On Transversal Hydrophobicity of Some Proteins and Their Modules

Hydrophobicity of proteins encoded in the genomes of diverse organisms was quantified using two novel concepts: (A) amino acid (AA) bulkiness-dependent hydrophobicity profiles and (B) spatial context of hydrophobicity distribution in AA triads. Both concepts were introduced into an algorithm that was used for extracting protein clusters from diverse genomic databases whose sequence attributes were similar to those in the multiple sequence alignment (MSA) of a given family of proteins. The sequences of the G protein-coupled receptors (GPCRs) encoded in different genomes were used as templates for testing the above concepts. The following sequence attributes were used for protein clustering: (A) sequence similarity scores (IDs); (B) amino acid composition (AAC); (C) hydrophobicity; (D) AA-bulkiness; and (E) α-helical propensity potentials.
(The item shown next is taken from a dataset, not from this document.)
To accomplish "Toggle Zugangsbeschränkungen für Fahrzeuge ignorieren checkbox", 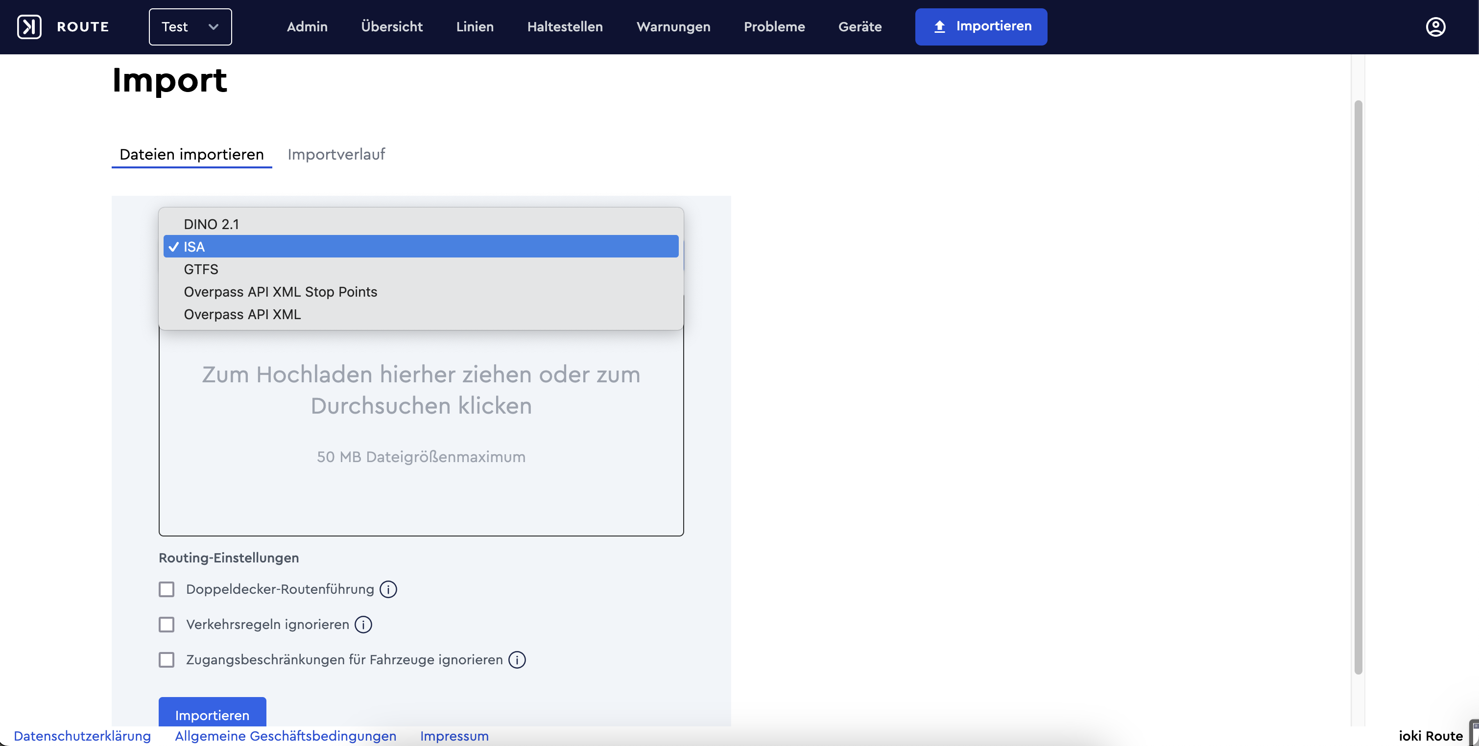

Diverse GPCRs display variable distributions of AA bulkiness-dependent buildups and declines in the hydrophobicity profiles that may be related to their function-dependent way of packing and allostery in the membrane. It is shown that intramolecular transversal nonbonded interactions between the TM segments in diverse GPCRs involve about 50% of hydrophobic atoms. Similar interaction networks exist between α-helices of tetratricopeptide (TPR) motifs-containing immunophilins and other proteins containing α-helical bundles.